BMW boss Oliver Zipse has called for a radical overhaul of European regulations to ban the sale of new petrol and diesel cars by 2035 – warning that the car industry "will halve in size in Europe" under the current rules.
EU regulations feature a firm 2035 cutoff for the sale of all CO2-emitting vehicles. UK regulations (under the zero-emission vehicle mandate) share the same cutoff date but feature an increasing percentage of EVs that must be sold each year.
Zipse said the decision to focus CO2 reduction purely on the tailpipe emissions of vehicles, rather than by looking at the whole lifecycle emissions of a manufacturer, along with the manufacturing, use and disposal of its vehicles, risks distorting the market.
Speaking to a select group of journalists at the launch of the electric BMW iX3, Zipse said: "We have the current system only because it's easy to explain to the public because a combustion engine has an exhaust pipe and to only look at that. That's not enough, just because it's so easy to explain.
"If you leave the current system, this industry will halve in size in Europe; it will only be 50% of the size. That's a big consequence for having a simplistic solution that's easy to explain to the public."

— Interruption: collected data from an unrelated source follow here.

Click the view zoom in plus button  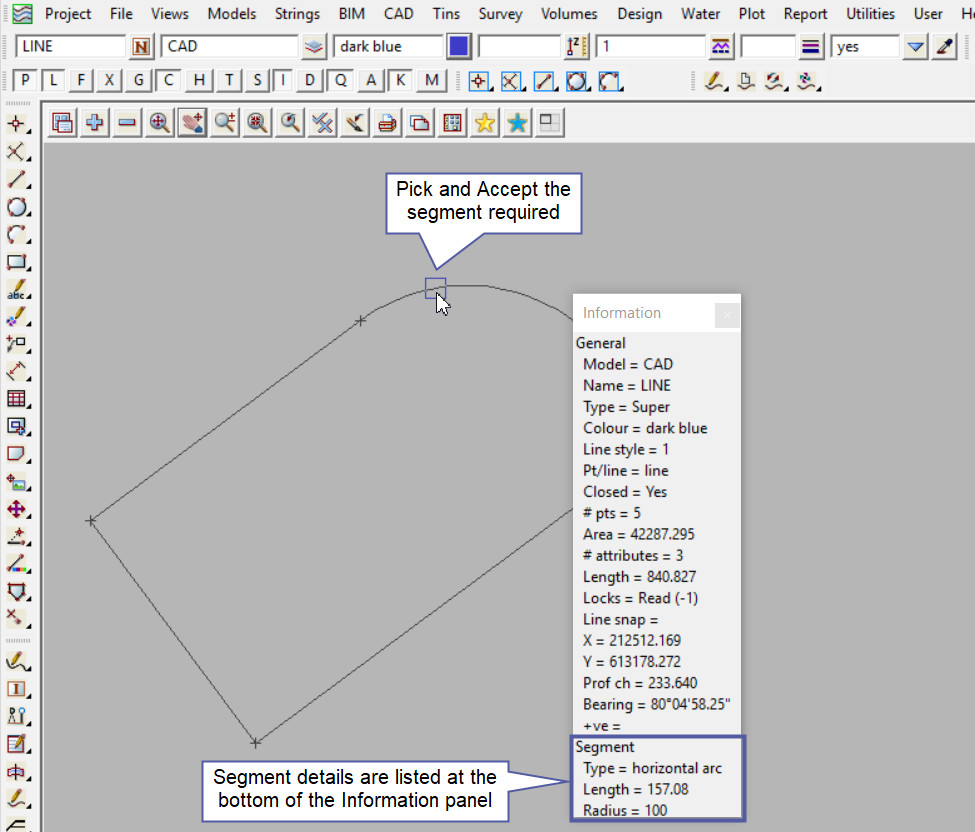click(x=95, y=123)
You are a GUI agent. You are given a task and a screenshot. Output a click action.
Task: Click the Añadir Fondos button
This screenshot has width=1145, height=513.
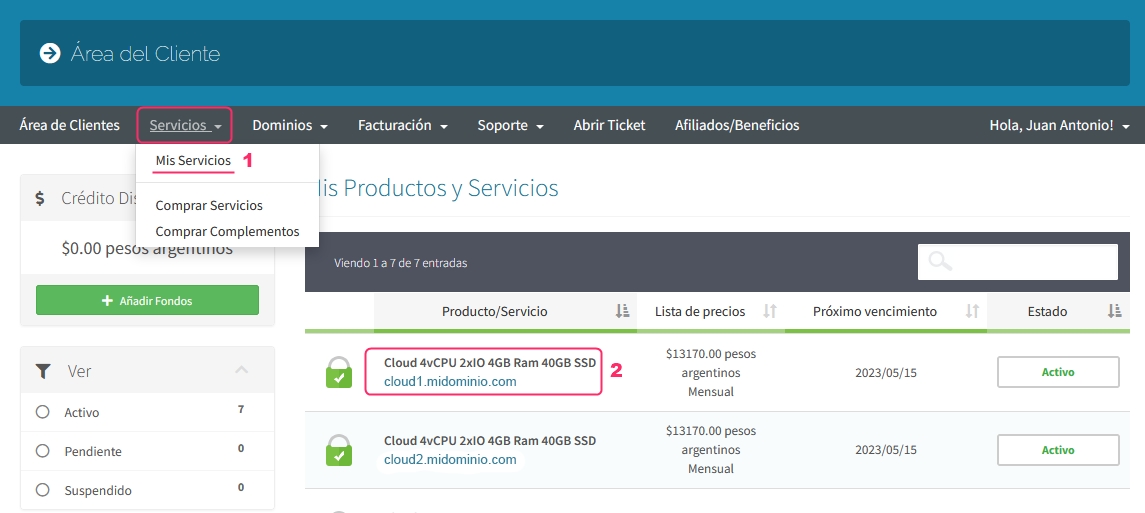point(147,300)
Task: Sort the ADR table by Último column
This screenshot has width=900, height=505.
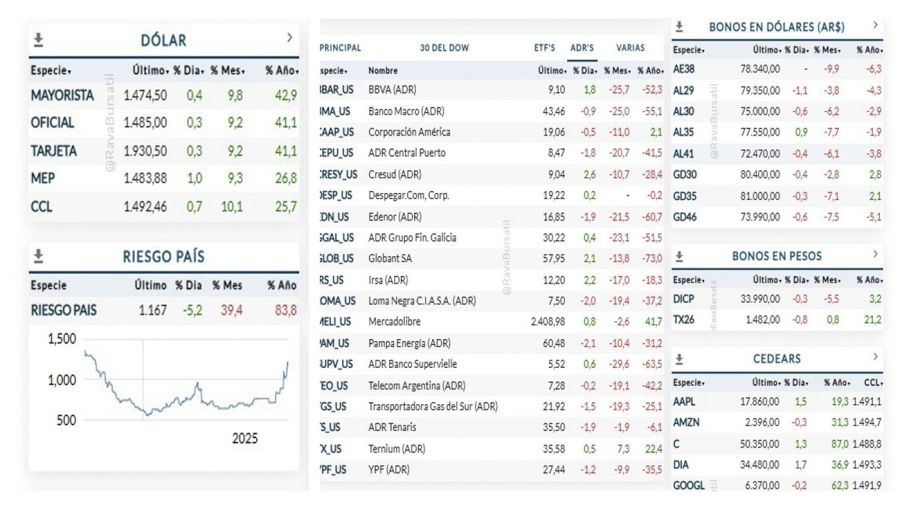Action: point(552,71)
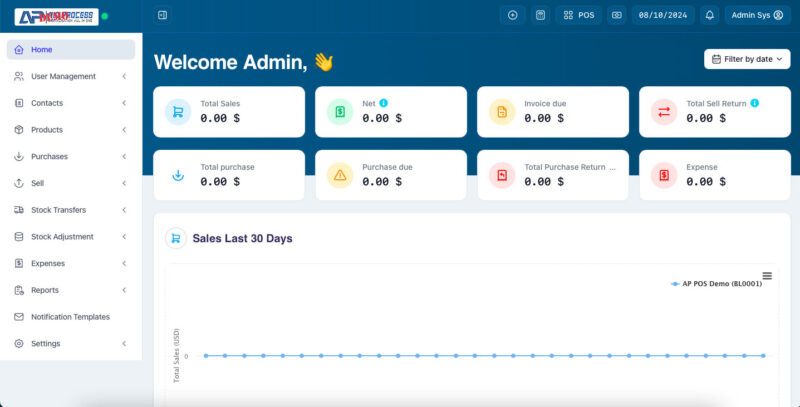Viewport: 800px width, 407px height.
Task: Open Notification Templates in sidebar
Action: 70,317
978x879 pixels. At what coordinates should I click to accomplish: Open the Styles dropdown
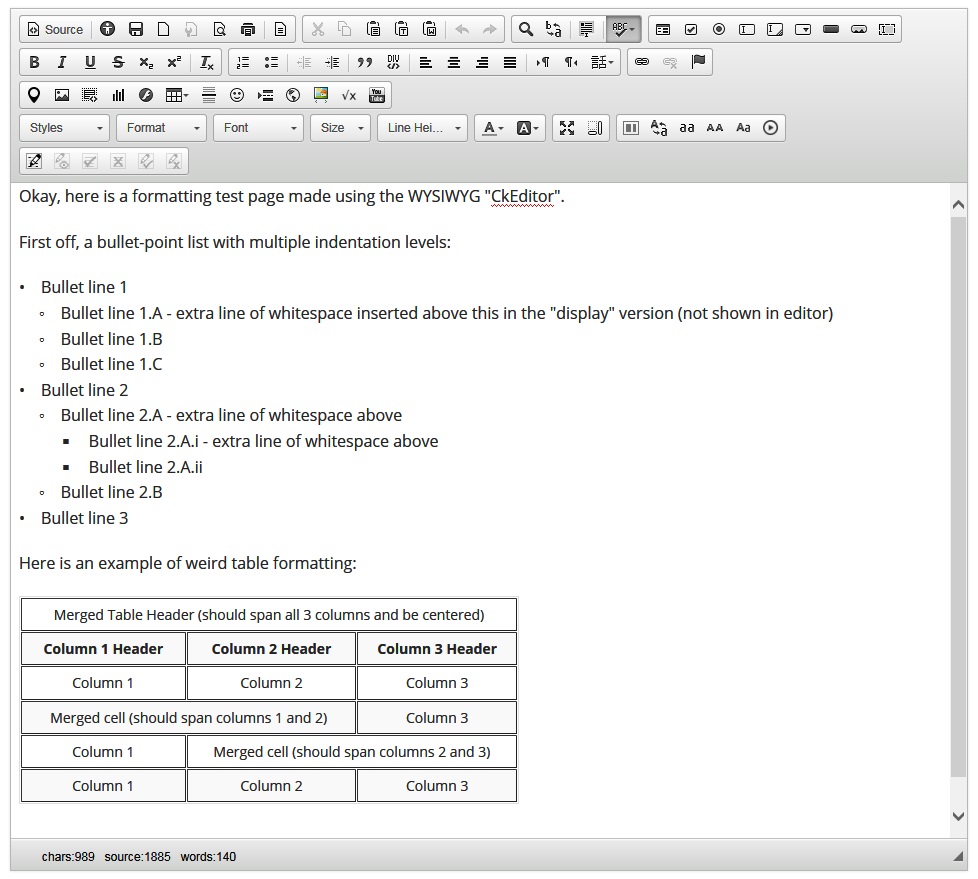pos(64,128)
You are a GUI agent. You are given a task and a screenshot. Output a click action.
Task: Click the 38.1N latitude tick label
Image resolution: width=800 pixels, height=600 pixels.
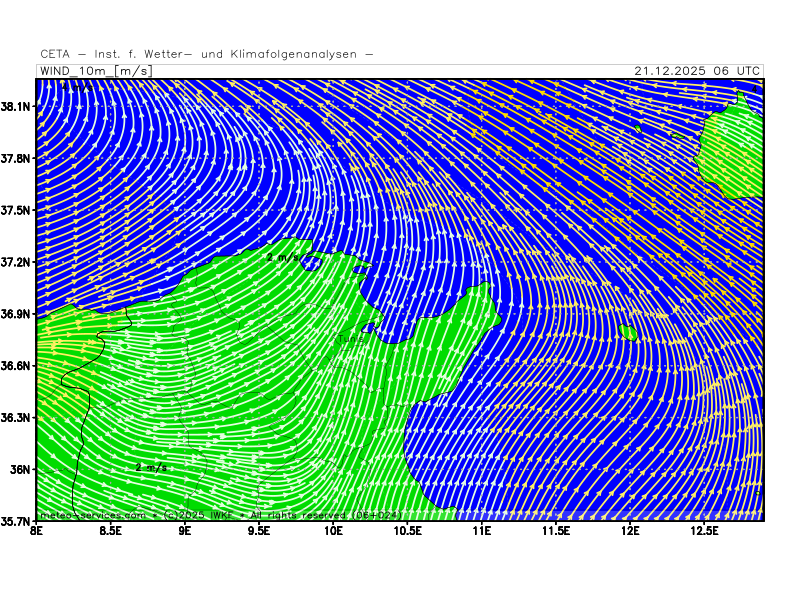pos(17,106)
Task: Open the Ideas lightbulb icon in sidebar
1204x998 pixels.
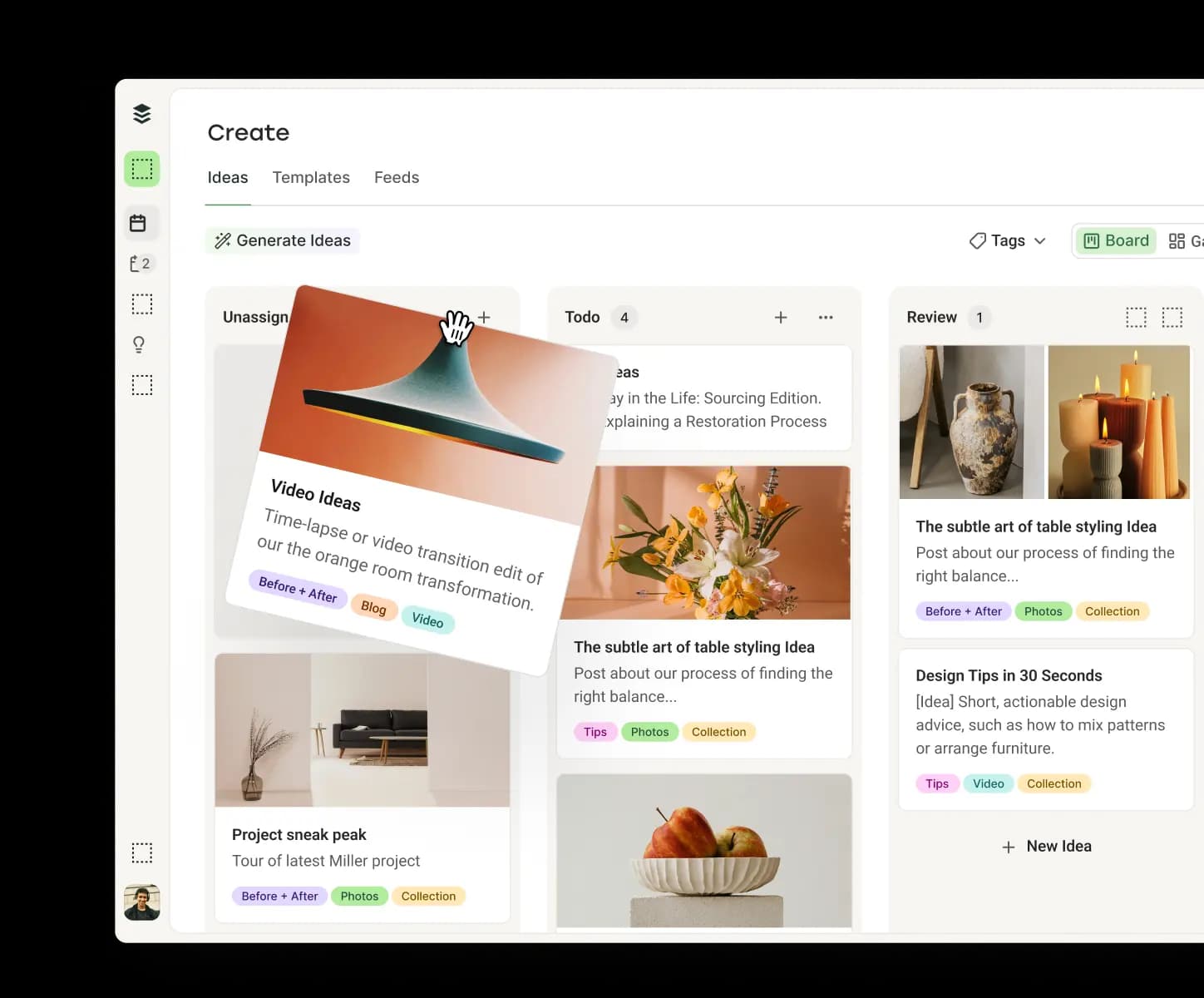Action: coord(138,343)
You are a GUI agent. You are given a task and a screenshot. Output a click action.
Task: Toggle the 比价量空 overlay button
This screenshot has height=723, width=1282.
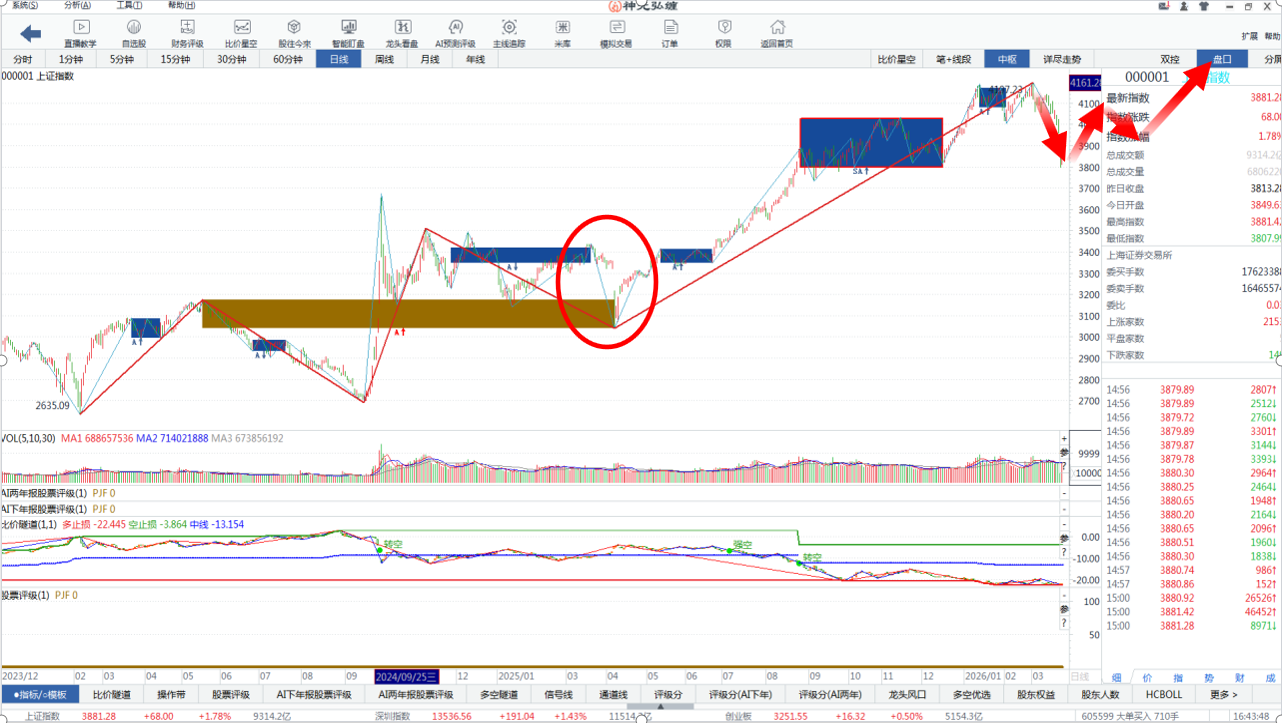(896, 59)
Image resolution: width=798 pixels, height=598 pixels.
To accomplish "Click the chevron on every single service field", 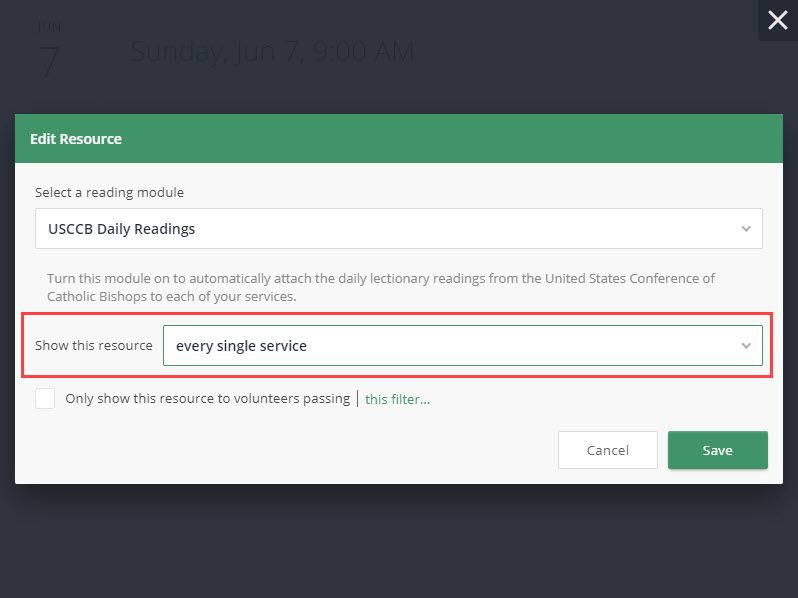I will coord(746,346).
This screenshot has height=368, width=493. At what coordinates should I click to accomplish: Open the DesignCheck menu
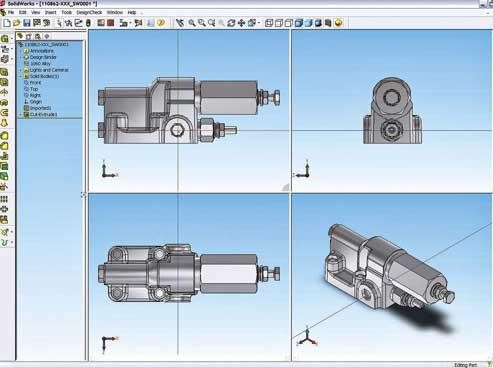pyautogui.click(x=89, y=12)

Zipse said the new regulations were flawed because they only look at tailpipe emissions and only apply to new cars.
"That's a very small, tiny bit [of a firm's overall CO2 output]," he said. "We don't look at supply chains. We don't look at fuels. We don't look at how the car was used or what happens to it at the end of its life cycle. We don't look at the structure of corporations and suppliers. Everything is completely ignored, because we only look at tailpipe emissions.
"It's a completely absurd system, and the only reason why it exists is because it exists. And you know, status quos are so robust because they're status quos; it doesn't mean that they're very good solutions."
BMW has developed its own proposal, which Zipse said is to "replace the electric-only approach with a technology-open approach" that measures overall emissions reductions by a company.
"It's right to have a target for CO2 reduction and then let them decide how they do that, whether they do that through more efficient buildings or their car fleet," he said.
"Everything counts as long as it reduces CO2: that can be a normal combustion engine, a plug-in hybrid, the new range-extender technology coming from China. The most important factors will still be electric cars, but everything that can contribute to bring down CO2 should contribute already today.